A subir, como expliquei antes, nada de especial se passou mas, de acordo com um ditado popular – um mal nunca vem só, tive uma avaria eléctrica.

Consequências directas. Fiquei sem radiocomunicações (comunicávamos por sinais), fiquei sem controlo automático de aquecimento e, sem pressurização.Sem pressurização e a voar 12.000 metros. Fiquei preocupadíssimo.

O tempo estava bastante nublado e até tempestuoso. Voávamos dentro de nuvens. Já perto de Monte Real iniciamos a descida. Nos primeiros metros ainda restabeleci o equilíbrio auditivo mas depois as coisas complicaram-se. Comecei a ter perturbações e deformações de imagens. Como voávamos em formação cerrada, dentro de nuvens, teria de manter a posição a todo o custo porque ainda tinha outro piloto a meu lado. Ao aproximar-nos dos 4000 metros (já não é necessário oxigénio), em desespero, arranco a máscara e pressionando as narinas faço a dita Manobra de Valsalva que resultou. Os ouvidos restabeleceram a pressão. Foi um alívio extraordinário mas momentâneo pois continuávamos a descer. Não mais consegui restabelecer a pressão no canal auditivo. Mesmo com mau tempo, consegui aterrar mas, vinha num estado lastimoso.

No estacionamento, após parar o avião, ainda consigo descer as escadas mas, no solo, encostei-me ao avião e desmaiei. Por pouco tempo mas fui-me abaixo das “canetas”. Estava em estado de choque. Enfermaria, médico, outra Valsalva na Enfermaria que atenuou um pouco a minha situação. De seguida Hospital da Estrela, seguindo-se mais um mês até recuperar a normalidade

Foi um dos meus pesadelos.

Volto a repetir. Só foi difícil por estar constipado porque, como conto noutro local, já voei durante algum tempo a 14.000 metros sem pressurização, com um rombo na cabine e desci sem problemas só porque estava bem de saúde.

O problema garganta/ouvidos para o pessoal navegante é essencial.

Agora, para aligeirar, vou referir a nossa “panaceia”, em Angola, para fazer frente ou atenuar aquele problema.

Durante o período que estive em Angola a voar no Nord-Atlas,por vezes,saíamos por vários dias.


Como não éramos imunes às afecções na garganta, sucedia que ligeiras anomalias nos complicavam a vida. Por ter lido algures, comecei a utilizar uma técnica “caseira” – aspirava uma a duas gotas de limão por cada narina até chegarem à garganta e aí poderem actuar como desinfectante. Não me curavam plenamente mas, atenuava os efeitos da afecção.

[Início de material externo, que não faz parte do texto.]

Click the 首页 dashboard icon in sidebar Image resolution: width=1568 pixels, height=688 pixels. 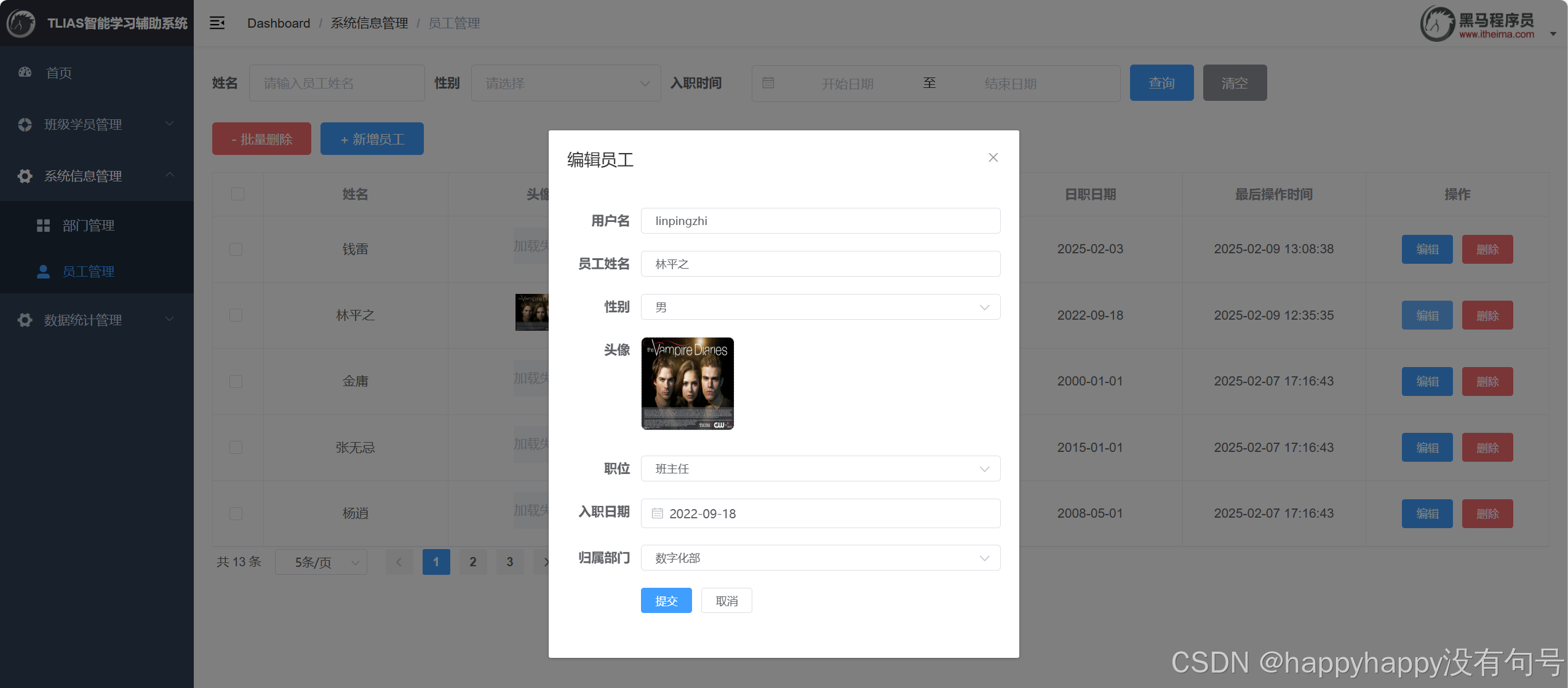pos(25,73)
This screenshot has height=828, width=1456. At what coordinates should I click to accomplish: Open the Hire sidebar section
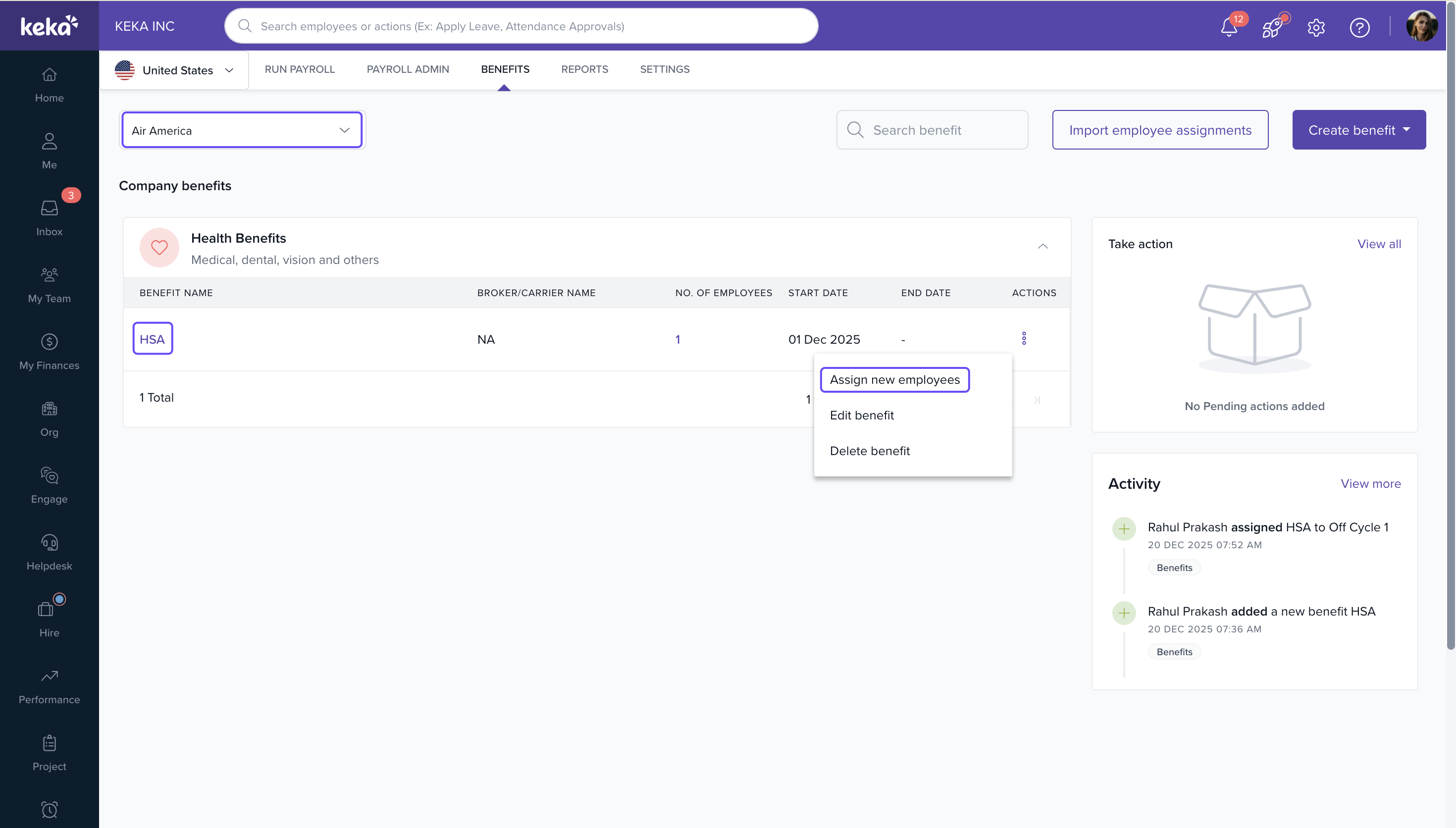click(x=50, y=619)
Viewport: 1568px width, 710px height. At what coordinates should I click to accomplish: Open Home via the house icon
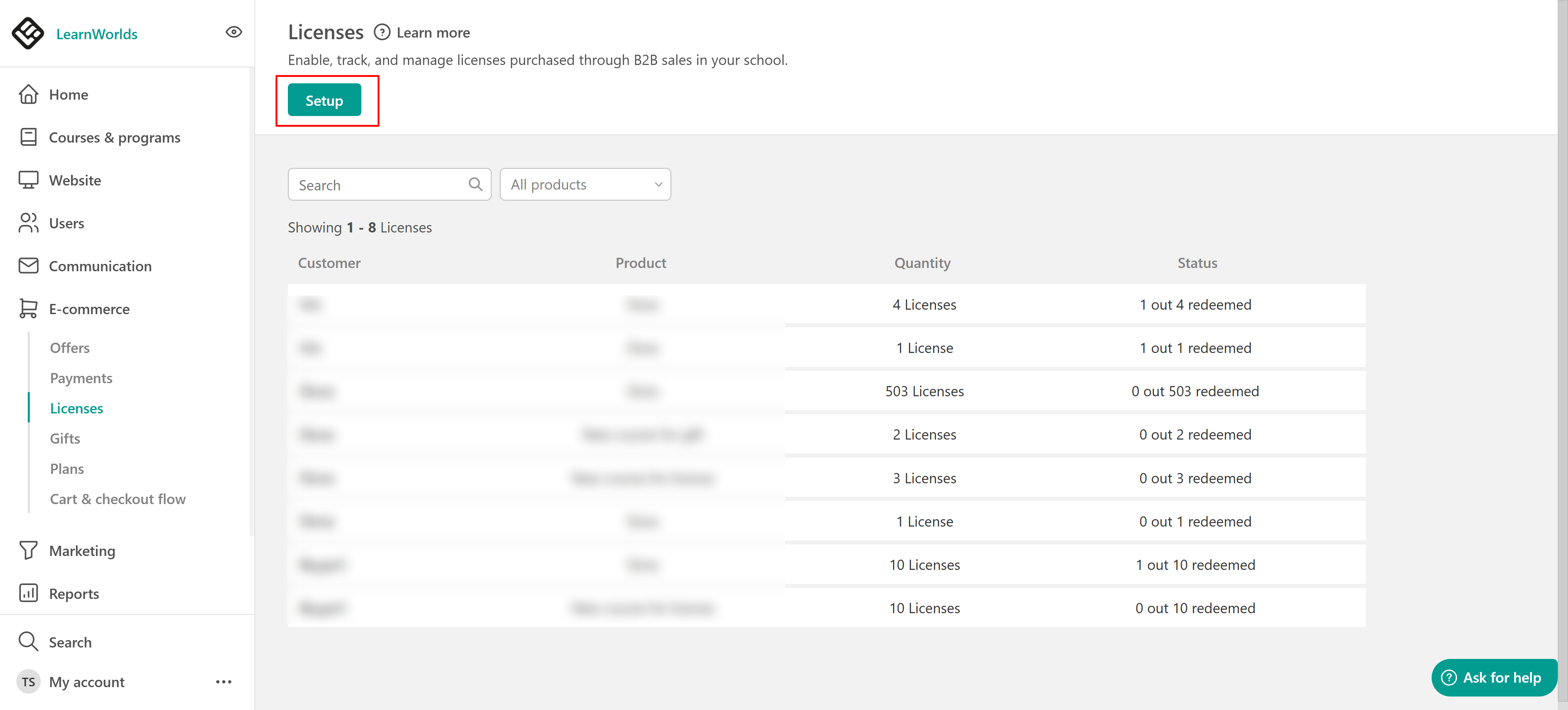(28, 94)
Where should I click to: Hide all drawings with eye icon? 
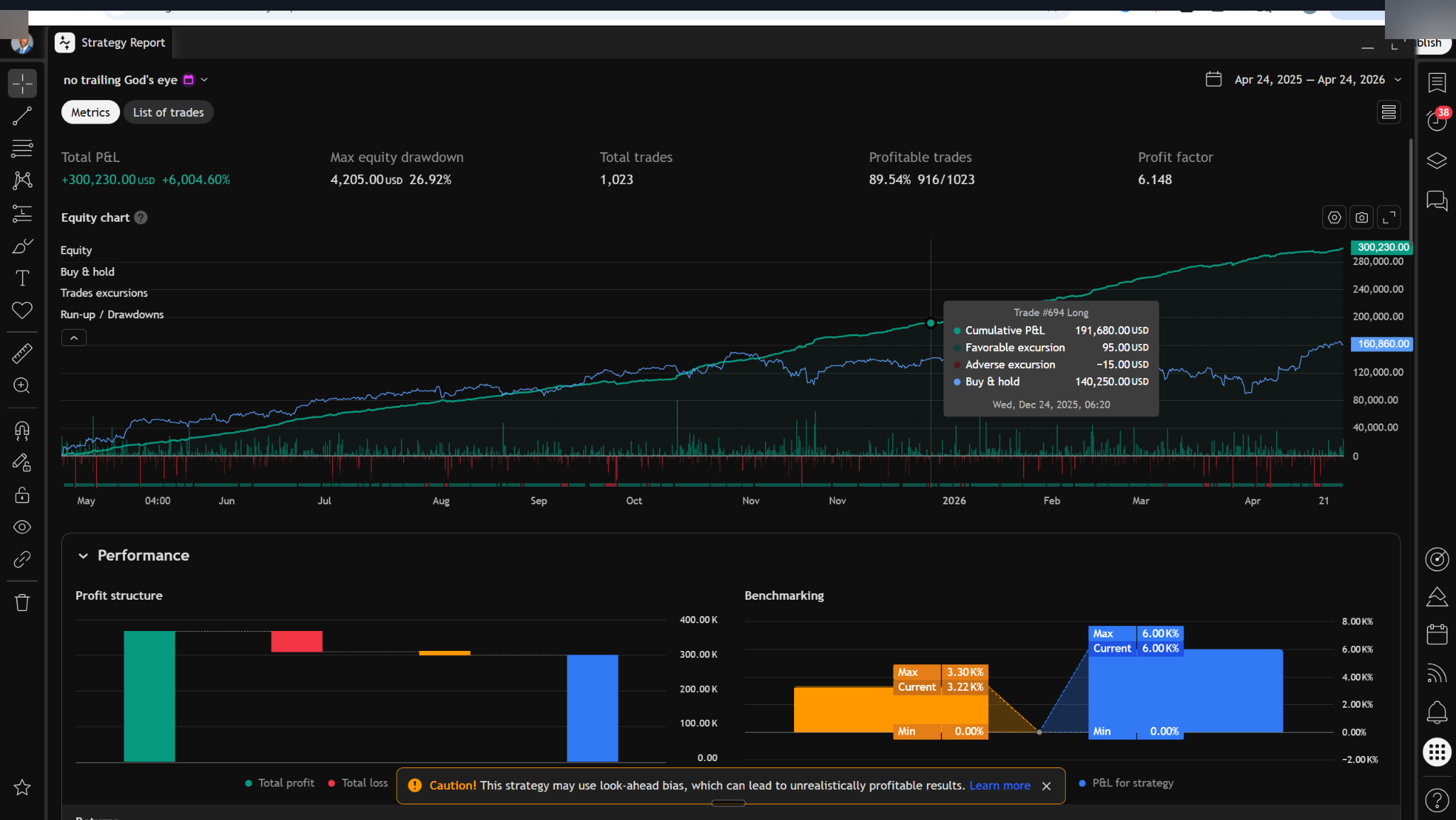[22, 527]
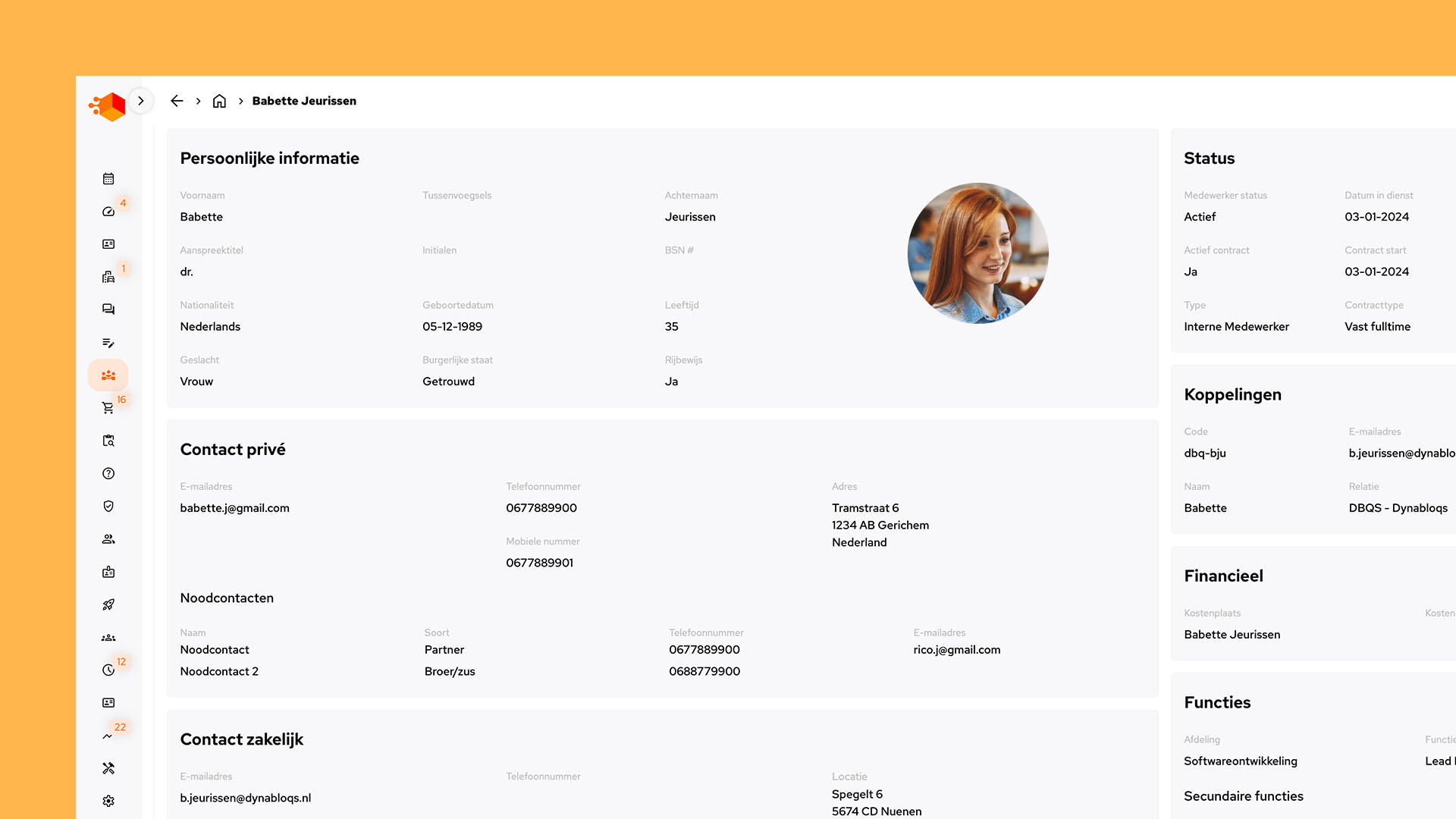
Task: Open the calendar icon in sidebar
Action: 108,179
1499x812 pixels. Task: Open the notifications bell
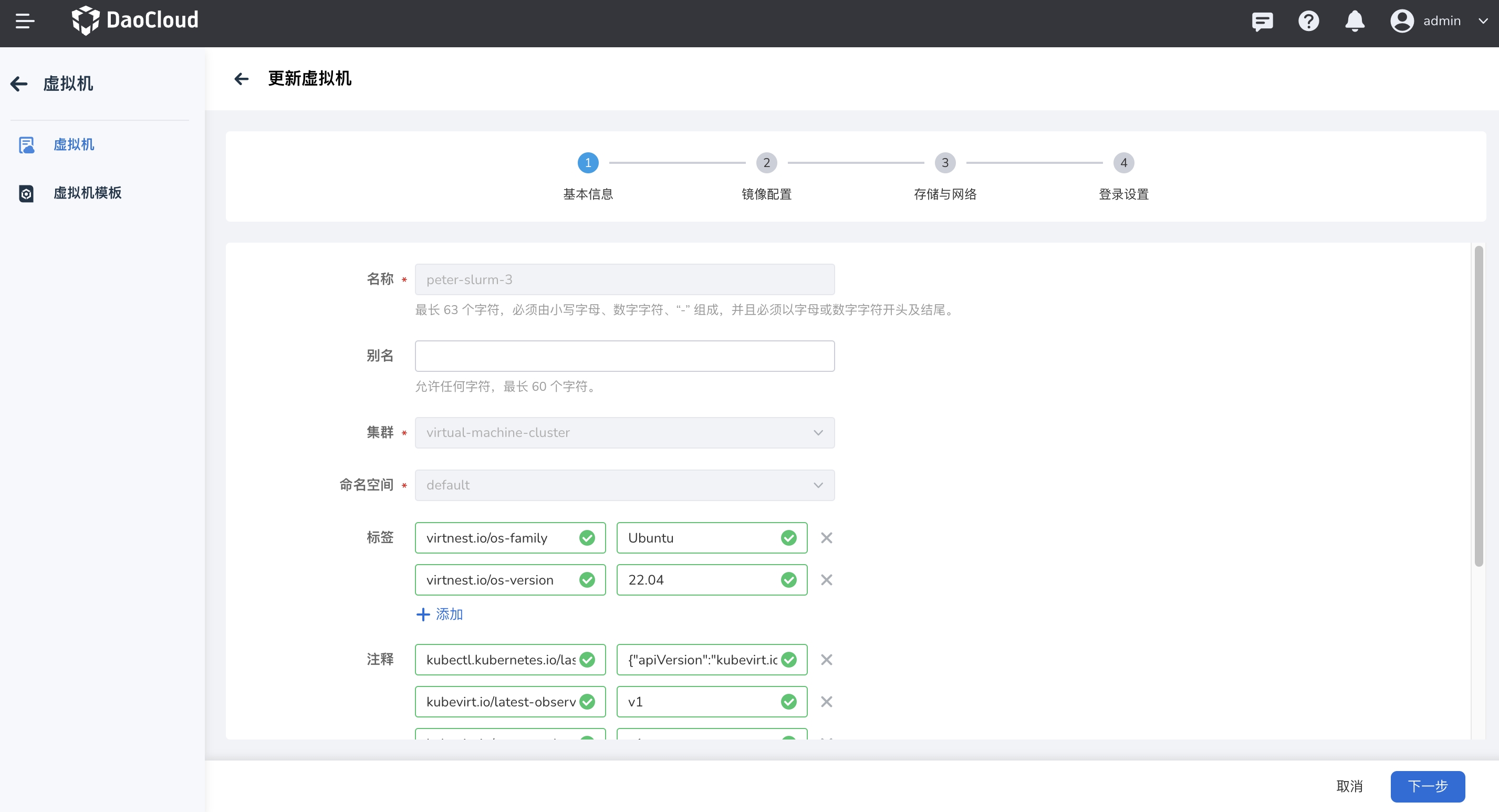tap(1355, 21)
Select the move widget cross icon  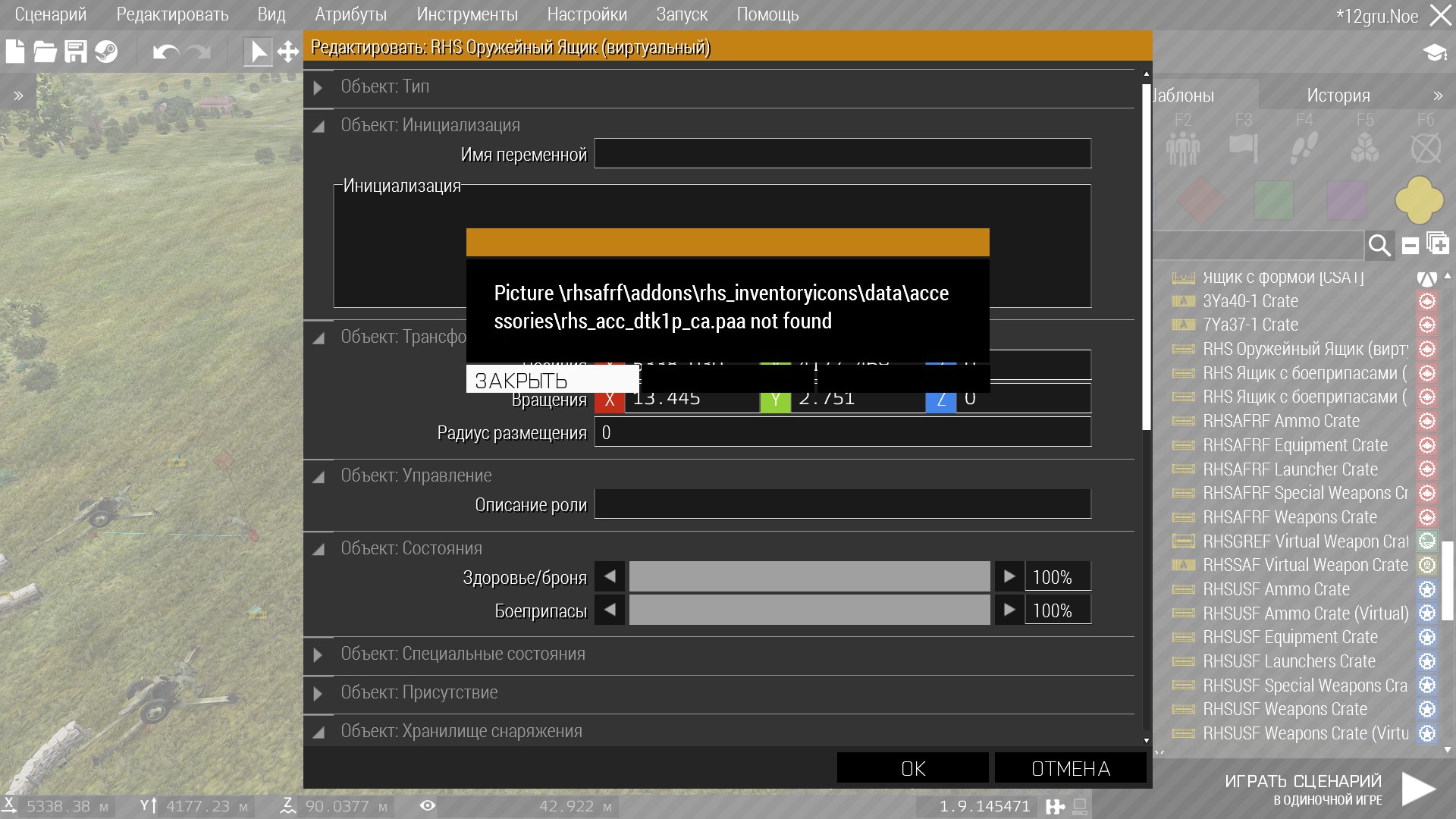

Esta panaceia começou a ser adaptada por os outros pilotos e ainda hoje a utilizo com algum sucesso.

Aqui termino o meu historial quanto a saúde. Foi quase irrelevante. Felizmente.

VB: Bom-Dia Fernando.
Depois de te conhecer pessoalmente, não fico nada surpreendido com o que nos contas, pois a compleição e o desenvolvimento físico que demonstras-te à uns dias, quando do nosso encontro, é bem demonstrativo de um HOMEM de fibra.
São de facto, estas passagens e outras iguais (poucas)que fizeram a história da nossa FAP, épocas em que as condições laborais eram de grande carência mas tudo se fazia e bem.
Desejo-te umas boas entradas, extensivas à família, com muitos voos para esta base em óptimas condições.